Ieri mattina, il sito istituzionale degli archivi federali russi era già bloccato, sommerso da più di 600mila collegamenti. Ad attirare così tanti mouse sulle pagine web di “rusarchives” sono stati i documenti sull’eccidio staliniano di Katyn, messi on line dall’archivio di stato russo su decisione del leader del Cremlino Dmitri Medevdev.
Tali documenti, in realtà, non sono inediti, ma vengono divulgati per la prima volta sul sito di una istituzione ufficiale del Paese, dove la verità sulla vicenda è ancora messa in dubbio da alcuni e strumentalizzata su alcuni testi di storia.
Molta parte degli atti e delle testimonianze scritte (116 elementi su 183) restano invece ancora coperti dal segreto di Stato. Qualora il sito tornasse online, sarebbe la prima volta che un presidente russo utilizza Internet per rendere pubblico un documento così scottante.
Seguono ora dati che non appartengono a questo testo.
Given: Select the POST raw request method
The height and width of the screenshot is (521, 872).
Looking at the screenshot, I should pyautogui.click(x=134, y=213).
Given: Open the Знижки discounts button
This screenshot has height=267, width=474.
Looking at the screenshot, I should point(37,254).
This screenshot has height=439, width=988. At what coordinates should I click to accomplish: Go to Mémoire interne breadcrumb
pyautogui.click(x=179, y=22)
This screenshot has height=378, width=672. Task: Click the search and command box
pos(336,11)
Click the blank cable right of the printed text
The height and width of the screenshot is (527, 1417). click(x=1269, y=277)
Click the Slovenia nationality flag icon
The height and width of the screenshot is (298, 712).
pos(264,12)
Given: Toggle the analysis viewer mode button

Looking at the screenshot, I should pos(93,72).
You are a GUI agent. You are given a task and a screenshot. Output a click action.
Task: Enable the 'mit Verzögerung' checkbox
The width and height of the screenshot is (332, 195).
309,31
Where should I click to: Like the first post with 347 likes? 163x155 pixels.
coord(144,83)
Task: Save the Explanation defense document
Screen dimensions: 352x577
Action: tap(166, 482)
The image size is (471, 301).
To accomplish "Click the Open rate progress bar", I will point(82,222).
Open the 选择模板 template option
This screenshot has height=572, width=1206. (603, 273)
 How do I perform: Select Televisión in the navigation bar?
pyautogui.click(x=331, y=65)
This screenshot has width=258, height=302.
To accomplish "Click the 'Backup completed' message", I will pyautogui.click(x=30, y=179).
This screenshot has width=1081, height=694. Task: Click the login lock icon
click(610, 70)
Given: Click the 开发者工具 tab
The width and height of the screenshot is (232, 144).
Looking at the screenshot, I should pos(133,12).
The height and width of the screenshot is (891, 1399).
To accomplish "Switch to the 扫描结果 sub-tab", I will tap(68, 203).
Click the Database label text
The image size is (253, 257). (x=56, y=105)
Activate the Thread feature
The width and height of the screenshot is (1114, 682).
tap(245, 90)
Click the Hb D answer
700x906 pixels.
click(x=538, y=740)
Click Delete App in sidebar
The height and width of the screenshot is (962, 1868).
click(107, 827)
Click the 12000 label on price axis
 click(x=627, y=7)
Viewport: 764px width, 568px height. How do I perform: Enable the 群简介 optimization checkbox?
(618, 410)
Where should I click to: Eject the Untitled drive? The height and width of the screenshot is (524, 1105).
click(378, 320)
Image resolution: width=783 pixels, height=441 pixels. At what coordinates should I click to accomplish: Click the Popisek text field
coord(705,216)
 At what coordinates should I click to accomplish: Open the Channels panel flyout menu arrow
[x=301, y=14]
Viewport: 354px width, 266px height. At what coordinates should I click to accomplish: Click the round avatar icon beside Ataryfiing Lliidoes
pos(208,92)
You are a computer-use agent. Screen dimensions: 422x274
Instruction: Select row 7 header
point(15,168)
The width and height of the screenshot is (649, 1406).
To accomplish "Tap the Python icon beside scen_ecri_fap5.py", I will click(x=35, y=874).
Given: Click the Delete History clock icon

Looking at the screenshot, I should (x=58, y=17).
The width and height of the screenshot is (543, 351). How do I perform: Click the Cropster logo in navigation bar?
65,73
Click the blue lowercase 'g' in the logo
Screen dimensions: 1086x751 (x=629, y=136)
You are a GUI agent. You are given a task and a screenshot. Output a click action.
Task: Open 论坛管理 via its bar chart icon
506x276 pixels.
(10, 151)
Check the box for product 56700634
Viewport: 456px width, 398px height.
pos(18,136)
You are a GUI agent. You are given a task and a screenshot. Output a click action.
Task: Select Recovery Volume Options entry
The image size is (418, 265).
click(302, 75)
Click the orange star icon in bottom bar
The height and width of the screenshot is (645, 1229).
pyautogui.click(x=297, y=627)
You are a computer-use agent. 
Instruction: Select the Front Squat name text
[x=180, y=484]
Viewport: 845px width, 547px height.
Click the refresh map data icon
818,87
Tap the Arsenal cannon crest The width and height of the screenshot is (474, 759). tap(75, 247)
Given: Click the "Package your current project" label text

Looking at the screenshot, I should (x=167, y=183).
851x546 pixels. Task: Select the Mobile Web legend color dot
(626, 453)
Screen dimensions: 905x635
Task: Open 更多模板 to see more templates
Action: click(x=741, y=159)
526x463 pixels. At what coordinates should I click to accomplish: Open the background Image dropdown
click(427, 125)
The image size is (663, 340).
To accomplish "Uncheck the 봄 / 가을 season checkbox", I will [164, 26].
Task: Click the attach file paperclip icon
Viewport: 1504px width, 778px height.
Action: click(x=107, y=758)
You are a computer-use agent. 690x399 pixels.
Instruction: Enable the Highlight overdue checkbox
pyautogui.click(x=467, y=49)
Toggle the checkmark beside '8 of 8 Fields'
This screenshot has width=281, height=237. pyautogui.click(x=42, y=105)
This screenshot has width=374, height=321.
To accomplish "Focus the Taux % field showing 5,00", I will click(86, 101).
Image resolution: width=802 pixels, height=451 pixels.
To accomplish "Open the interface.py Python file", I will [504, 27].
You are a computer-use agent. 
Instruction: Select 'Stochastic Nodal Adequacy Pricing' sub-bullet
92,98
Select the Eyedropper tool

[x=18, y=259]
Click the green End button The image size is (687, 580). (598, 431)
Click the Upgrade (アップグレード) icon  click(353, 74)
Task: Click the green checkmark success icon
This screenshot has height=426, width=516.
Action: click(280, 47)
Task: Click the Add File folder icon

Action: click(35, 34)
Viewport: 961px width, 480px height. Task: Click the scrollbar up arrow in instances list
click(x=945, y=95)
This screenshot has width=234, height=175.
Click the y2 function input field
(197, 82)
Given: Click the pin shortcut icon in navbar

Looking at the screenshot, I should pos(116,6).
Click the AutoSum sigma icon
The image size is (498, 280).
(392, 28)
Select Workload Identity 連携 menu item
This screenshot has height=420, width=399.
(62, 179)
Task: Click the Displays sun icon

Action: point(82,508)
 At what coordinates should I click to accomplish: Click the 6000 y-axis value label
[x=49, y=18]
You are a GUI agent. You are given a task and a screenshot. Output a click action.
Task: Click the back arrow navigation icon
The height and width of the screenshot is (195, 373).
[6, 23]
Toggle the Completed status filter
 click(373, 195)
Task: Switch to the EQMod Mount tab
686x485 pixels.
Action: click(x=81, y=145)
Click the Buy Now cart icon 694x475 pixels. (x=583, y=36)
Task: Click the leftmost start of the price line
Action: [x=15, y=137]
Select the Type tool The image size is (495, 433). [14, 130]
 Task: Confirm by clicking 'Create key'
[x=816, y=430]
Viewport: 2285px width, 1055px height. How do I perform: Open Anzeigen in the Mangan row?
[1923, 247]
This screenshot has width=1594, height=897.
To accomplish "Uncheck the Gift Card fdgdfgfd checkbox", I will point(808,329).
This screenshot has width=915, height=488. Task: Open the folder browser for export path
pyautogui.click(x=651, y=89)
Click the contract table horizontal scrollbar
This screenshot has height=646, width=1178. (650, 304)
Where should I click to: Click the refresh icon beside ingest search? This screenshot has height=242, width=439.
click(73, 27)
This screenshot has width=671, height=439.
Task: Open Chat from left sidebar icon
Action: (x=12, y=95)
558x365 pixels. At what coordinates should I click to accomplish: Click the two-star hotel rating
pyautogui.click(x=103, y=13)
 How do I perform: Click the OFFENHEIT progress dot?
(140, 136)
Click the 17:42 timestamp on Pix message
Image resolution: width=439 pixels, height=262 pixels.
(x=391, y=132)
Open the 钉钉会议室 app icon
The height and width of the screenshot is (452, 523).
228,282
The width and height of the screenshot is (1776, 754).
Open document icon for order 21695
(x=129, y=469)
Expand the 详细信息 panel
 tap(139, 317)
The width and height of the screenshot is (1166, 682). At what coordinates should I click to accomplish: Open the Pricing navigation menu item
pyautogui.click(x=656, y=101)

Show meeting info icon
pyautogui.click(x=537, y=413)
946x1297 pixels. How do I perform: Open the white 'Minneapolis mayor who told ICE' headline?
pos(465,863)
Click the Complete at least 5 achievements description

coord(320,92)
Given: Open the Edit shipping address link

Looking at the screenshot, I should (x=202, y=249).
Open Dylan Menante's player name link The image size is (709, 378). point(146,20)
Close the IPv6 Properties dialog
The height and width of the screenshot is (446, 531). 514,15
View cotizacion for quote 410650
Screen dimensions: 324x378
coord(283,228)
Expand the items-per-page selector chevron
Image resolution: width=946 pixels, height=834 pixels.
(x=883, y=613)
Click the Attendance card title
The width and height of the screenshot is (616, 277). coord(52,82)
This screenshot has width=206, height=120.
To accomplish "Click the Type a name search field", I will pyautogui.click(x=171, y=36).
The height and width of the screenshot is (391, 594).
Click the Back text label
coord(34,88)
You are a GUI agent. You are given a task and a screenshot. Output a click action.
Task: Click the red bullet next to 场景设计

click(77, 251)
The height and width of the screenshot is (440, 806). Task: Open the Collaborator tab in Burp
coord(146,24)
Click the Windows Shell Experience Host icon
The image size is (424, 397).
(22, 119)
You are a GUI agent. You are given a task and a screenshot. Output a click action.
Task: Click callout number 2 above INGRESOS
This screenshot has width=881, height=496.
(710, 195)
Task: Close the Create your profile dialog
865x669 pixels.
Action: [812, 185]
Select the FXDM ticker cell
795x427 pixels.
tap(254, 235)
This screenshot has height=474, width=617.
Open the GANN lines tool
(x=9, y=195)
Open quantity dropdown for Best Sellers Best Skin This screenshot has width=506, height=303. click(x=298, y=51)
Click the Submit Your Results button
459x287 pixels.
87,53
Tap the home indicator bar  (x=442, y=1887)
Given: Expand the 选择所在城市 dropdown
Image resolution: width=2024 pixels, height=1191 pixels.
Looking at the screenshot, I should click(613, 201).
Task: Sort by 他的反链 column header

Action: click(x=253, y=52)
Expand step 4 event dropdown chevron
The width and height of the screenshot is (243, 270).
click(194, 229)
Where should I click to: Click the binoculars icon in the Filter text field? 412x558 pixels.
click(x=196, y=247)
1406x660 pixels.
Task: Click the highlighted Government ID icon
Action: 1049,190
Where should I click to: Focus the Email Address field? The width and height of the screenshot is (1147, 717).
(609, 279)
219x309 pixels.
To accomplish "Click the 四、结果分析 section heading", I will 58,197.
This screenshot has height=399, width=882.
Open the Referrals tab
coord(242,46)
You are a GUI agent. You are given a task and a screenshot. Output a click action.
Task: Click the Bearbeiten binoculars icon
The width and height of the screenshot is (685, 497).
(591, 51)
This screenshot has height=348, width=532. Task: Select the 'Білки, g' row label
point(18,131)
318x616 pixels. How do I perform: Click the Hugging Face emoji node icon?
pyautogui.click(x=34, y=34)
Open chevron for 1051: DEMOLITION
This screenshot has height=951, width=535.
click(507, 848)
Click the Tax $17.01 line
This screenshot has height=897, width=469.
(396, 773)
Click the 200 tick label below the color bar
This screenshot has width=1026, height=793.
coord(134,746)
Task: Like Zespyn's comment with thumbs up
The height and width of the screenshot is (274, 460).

Il cosiddetto “dossier numero uno“, ovvero quel pacchetto di documenti che prova la responsabilità dell’Unione Sovietica nel massacro di Katyn contiene, tra l’altro, la lettera con cui Lavrentij Beria – capo della polizia segreta – propose a Stalin la fucilazione di 22mila prigionieri polacchi, missiva che il dittatore controfirmò rispondendo con: “Sono favorevole”.
A far collassare il server del sito – spiega la portavoce degli archivi, Nina Buravchenko – sono stati i click provenienti dalla Polonia, ma anche dall’Ucraina e dalla stessa Russia.
Dalla Polonia arriva inoltre la maggior parte delle richieste circa un’apertura totale alla trasparenza. La popolazione dell’ex stato satellite dell’Unione Sovietica, infatti, vorrebbe veder pubblicata la cosiddetta “lista bielorussa di Katyn” che comprenderebbe i nomi di circa 4 mila militari polacchi uccisi sempre nell’ambito dell’eccidio staliniano di Katyn nel 1940 nella zona di Minsk (ora in Bielorussia).